"A lo largo de la historia siempre ha habido tiranos y asesinos, y por un tiempo han parecido invencibles. Pero siempre han acabado cayendo. Siempre."
*
Dallas Becher había tenido una pesadilla…
Otra vez.
Se encontraba sentado al pie de la cama, con los pies colgando y las manos aferradas a su cabeza, contando el número de camas que había en la habitación en un vago intento por apartar aquel mal sueño que había tenido. Aquel que lo había estado persiguiendo desde hace meses.
Siete, ocho, nueve… Siguió contando, hasta que se topó con una mirada azul.
Richard, uno de los niños más grandes lo estaba mirando de una forma bastante peculiar; lo miraba como si se tratase de un loco.
El niño era feo por donde lo miraras, o eso pensó Dallas; tenía un parche en el ojo izquierdo que usaba para asustar a los niños más pequeños —y que no podía quitarse puesto que el hueco que tenía en donde se suponía que se encontraba su ojo, asustaba aún más— y unos dientes chuecos y amarillentos que le daban un aspecto aún más terrorífico. Cuando varios padres visitaban el orfanato en busca de un huérfano al qué adoptar, ni siquiera se molestaban en mirar a Richard y eso era algo que Dallas le envidiaba.
—Duérmete ya, mocoso.—gruñó con aire adormilado.
El niño lo siguió mirando, como si no lo escuchase.
—¿No me has oído? Pareces un loco ahí sentado.
Un par de niños que tenían a sus costados comenzaron a removerse inquietos por la voz de Richard.
—Me levantaré y te daré una paliza.—amenazó con seriedad, comenzaba a cansarse.
Dallas no se movió. Lo observaba de una forma que a Richard se le antojó siniestra, como si estuviera a punto de hacer algo malo. La mirada que tenía la mayoría del tiempo.
Entonces, la enorme puerta de la habitación se abrió, mostrando la silueta de una mujer que caminaba con una linterna con cuidado de no despertar a los niños; era Joanne, su maestra.
—Pequeños—dijo con dulzura cuando los tuvo en frente—Es hora de dormir. Despertarán a sus compañeros…
—Fue Dallas—se quejó Richard arrugando la nariz.
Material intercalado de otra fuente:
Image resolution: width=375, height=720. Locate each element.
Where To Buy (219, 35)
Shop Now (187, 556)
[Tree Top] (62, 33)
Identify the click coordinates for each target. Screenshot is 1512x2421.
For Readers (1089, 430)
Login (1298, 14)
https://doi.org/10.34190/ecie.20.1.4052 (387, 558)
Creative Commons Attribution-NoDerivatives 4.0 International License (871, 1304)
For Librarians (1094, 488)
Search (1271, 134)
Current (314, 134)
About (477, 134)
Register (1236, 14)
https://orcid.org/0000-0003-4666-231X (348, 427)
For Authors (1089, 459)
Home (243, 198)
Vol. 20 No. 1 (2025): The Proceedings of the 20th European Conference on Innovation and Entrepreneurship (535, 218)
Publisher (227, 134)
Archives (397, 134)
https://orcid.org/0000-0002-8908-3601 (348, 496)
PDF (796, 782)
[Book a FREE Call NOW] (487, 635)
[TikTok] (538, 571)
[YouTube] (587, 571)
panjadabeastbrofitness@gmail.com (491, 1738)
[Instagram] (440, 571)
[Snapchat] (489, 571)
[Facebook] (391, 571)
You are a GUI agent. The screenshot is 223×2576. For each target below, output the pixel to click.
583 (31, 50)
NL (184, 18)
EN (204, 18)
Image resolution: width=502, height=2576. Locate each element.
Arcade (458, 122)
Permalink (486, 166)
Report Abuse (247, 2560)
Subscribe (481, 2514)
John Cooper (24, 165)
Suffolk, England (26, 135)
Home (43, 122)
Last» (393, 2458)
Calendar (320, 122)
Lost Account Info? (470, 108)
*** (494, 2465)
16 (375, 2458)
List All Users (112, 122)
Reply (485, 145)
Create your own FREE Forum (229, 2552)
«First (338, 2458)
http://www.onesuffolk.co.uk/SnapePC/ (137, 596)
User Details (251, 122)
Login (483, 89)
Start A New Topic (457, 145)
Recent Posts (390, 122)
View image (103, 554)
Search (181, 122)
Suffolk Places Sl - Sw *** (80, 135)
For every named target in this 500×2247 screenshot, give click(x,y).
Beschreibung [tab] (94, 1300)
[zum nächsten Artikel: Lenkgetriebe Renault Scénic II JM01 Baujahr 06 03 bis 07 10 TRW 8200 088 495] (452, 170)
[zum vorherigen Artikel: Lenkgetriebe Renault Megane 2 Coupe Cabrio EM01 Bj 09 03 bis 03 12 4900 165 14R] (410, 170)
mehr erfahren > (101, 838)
Joanne acarició la cabeza de Dallas, dedicándole una mirada maternal. De todas las maestras que trabajaban en el orfanato, Joanne era la única que le agradaba a Dallas; lo trataba bien, con una paciencia que los demás niños —y en especial Richard— envidiaban. Sin embargo, ella lo hacía porque sabía que el pequeño lo necesitaba, porque lo único que aquel niño de ojos cafés conocía, era el sufrimiento, la soledad y una vida que no valía la pena ser vivida.
—¿Otra pesadilla?
Dallas asintió, borrando la mirada siniestra que Richard había visto cuando la miró a ella; la bonita mujer que cuidaba de él. Joanne sonrió.
—No te preocupes, me quedaré contigo hasta que te duermas.
—Señorita…—intervino Richard cuando escuchó aquello—Está fingiendo, ese niño no siente nada.
Joanne acarició la mejilla de Richard; sabía que estaba celoso.
—No me molesta quedarme con él, cariño. Además, Dallas sí siente, todos los niños sienten—defendió—Es solo que no sabe cómo demostrarlo.
Intentaba decirles lo mismo a todos los niños que se referían a Dallas Becher de la misma forma, pero no lograba convencerlos porque la actitud del niño no mejoraba con el tiempo como ella les había asegurado.
Rendido, Richard se dio la vuelta y volvió a dormir.
La mujer colocó la cabeza de Dallas en su regazo y comenzó a tararear una canción. Los gritos que vivían en los recuerdos del niño se disiparon hasta desaparecer y una enorme tranquilidad lo invadió.
Dallas Becher cayó en un profundo sueño.
A la mañana siguiente, la señorita Joanne le dijo a Dallas que una familia quería verlo y que, de ser posible, lo adoptarían enseguida.
Al niño esa idea no le parecía; no quería tener papás, ya había tenido unos y para él fue un verdadero infierno. Se preguntaba porque no todos veían eso de la misma forma. Todos querían tener papás, las maestras querían y se esforzaban mucho para que adoptaran a un niño. Dallas rechazaba esta idea, estaba muy bien en el orfanato.